Engineering TensorFlow Models

This section of the course covers two components:

Feature engineering
Creating data pipeline for feeding data to machine learning model

Module 4a: Feature Engineering

Basic Feature Engineering

Feature engineering and pre-processing using Cloud ML - ways of making our data set better

At this point: we have a way of submitting models to train them in the cloud, so we can train models faster, but we STILL don't have a model that is better than our heuristic

Still have the original TensorFlow model - improve it using feature engineering and hyperparameter tuning

Good features:

Related to objective - reduce arbitrary data
Known a priori
Numeric
Enough examples
Bring human insight (domain expertise) into probem

Features Related To Objective

Related to objective:

Need a reasonable hypothesis for why it matters
For a given domain, different problems require different features

Stupid quiz: related or not?

Objective: predict total number of customers who will use a discount coupon.
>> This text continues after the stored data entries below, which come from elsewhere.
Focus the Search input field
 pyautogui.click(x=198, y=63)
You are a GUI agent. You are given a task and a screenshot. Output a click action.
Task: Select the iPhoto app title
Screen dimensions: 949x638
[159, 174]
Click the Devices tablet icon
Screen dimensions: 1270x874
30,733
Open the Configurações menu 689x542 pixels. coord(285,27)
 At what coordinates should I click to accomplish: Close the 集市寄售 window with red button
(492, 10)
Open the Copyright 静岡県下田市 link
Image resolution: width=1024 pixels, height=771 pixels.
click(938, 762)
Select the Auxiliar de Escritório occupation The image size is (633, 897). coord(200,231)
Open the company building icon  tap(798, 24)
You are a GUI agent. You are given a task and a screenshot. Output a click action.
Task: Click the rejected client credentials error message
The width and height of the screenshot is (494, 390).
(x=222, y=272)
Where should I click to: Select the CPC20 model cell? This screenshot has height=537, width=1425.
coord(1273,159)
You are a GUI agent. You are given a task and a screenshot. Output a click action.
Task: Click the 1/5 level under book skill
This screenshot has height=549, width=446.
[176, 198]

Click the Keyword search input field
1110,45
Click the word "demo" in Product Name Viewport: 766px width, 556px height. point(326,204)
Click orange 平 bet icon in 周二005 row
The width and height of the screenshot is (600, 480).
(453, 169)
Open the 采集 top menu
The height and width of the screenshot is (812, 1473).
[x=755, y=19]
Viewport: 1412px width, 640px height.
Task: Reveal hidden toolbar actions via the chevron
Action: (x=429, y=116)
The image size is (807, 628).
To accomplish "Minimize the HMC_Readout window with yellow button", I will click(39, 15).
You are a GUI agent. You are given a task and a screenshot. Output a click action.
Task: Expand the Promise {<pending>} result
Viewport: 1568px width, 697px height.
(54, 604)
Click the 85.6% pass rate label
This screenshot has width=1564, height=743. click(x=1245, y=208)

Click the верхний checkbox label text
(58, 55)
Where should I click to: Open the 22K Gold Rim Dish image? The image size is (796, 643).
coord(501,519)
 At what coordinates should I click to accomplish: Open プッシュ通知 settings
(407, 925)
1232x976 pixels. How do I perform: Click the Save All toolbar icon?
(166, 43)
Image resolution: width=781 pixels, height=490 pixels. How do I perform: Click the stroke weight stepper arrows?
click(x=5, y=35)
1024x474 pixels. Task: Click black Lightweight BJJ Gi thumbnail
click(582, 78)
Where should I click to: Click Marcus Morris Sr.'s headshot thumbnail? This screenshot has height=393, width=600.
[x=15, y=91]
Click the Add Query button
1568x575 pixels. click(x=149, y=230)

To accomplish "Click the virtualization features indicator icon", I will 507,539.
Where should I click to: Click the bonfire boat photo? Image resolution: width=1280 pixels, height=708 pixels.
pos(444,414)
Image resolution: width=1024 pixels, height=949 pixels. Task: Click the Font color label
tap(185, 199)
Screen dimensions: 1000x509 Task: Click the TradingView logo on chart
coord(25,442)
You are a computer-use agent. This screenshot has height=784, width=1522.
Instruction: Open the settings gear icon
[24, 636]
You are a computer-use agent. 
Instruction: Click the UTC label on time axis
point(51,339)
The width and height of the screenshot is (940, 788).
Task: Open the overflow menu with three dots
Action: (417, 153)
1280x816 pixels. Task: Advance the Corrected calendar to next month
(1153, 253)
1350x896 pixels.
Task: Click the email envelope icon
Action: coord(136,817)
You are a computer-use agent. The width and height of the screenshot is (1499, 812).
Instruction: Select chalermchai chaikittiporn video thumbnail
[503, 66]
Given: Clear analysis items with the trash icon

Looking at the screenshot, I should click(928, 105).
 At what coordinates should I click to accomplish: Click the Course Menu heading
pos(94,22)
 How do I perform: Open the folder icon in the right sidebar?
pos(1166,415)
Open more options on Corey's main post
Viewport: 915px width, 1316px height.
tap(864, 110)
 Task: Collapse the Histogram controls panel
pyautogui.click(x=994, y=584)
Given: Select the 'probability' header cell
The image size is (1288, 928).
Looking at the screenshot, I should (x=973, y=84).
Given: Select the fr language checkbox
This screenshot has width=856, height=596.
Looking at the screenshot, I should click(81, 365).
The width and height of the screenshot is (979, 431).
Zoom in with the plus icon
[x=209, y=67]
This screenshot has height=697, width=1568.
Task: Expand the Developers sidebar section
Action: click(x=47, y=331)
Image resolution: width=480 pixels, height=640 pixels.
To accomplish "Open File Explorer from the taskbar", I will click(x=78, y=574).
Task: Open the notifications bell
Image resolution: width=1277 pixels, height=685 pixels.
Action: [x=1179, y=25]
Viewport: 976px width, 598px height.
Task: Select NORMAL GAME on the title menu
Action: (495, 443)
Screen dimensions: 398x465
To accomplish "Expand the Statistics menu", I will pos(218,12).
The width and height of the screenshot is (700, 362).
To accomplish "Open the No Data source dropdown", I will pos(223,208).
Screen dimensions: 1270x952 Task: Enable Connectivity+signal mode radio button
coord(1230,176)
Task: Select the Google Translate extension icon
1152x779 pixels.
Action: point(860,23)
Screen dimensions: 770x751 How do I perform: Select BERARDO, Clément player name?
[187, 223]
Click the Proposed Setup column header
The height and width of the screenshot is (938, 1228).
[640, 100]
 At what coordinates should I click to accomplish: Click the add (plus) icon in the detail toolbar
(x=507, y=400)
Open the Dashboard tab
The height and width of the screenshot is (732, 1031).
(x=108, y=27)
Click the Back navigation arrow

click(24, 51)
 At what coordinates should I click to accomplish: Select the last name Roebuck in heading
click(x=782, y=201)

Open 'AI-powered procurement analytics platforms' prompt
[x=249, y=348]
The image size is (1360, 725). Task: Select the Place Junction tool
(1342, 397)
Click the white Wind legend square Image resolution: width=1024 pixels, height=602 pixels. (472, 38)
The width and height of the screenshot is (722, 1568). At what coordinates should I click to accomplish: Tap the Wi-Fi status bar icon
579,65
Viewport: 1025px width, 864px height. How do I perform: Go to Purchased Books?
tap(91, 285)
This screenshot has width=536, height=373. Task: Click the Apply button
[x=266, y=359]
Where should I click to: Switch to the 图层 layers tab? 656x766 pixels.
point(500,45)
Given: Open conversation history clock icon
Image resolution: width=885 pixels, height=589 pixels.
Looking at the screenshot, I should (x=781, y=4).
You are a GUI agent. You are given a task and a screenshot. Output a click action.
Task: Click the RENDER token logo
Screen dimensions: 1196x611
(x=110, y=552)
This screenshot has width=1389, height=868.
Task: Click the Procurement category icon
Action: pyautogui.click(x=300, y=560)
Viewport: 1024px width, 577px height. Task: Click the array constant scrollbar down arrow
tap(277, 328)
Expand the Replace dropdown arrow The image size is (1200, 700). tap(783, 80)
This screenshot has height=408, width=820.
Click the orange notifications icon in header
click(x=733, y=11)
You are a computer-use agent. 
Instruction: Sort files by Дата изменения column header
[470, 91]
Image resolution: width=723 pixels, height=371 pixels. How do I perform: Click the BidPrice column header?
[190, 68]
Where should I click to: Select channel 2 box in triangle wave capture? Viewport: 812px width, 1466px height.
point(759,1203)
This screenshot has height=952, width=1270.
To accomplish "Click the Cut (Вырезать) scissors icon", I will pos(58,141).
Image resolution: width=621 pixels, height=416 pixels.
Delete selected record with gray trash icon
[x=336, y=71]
Which of the following features are important?

Font of the text with which the discount is advertised on partner websites (TRUE)
Price of the item the coupon applies to (TRUE)
Number of items in stock (FALSE)

Objective: predict whether a credit-card transaction is fraudulent

Whether cardholder has purchased items at store before (TRUE)
Credit card chip reader speed (FALSE)
Category of item being purchased (TRUE)
Expiry date of credit card (FALSE)

Values Known A Priori

Mainly important for training on old data/predicting on new data

Suppose your data warehouse had all sorts of information, and you threw it all into the data warehouse

Sales information might have sales data - but it might be stale.

Some information known immediately
Some information is not known at prediction time
If you train a model on data that you don't have at prediction time, your entire model will be useless
Ensure every feature/every input will be available AT PREDICTION TIME
There may be some ethical issues with gathering data IMMEDIATELY from user

Quiz: is the value knowable or not?

Objective: predict total number of customers who will use a discount coupon

Total number of discountable items sold (DEPENDS - too vague)
Number of discountable items sold previous month (YES - you will most likely have this data in real time, but it does depend on your system)
Number of customers who viewed ads about item (YES - but question of time... how long does ad analysis take to get back)

Objective: predict whether credit card transaction is fraudulent

Whether cardholder has purchased items at this store before (DEPENDS - may take 3-5 days to get transaction data... train with data AS OF 3 DAYS AGO... if stale data is what you have in real time, then stale data is what you need to use to TRAIN your model)
Whether item is new at store (and cannot have been purchased before) (YES - should know from catalog)
Category of item being purchased (YES - will definitely know the type of the item)
Online or in-person purchase (YES - ditto... will def. know type of purchase)

Numerical

NN carries out simple mathematical functions on your inputs, so the inputs need to be numeric. Non-numeric features can be used, but we need a way to convert them to numerical form.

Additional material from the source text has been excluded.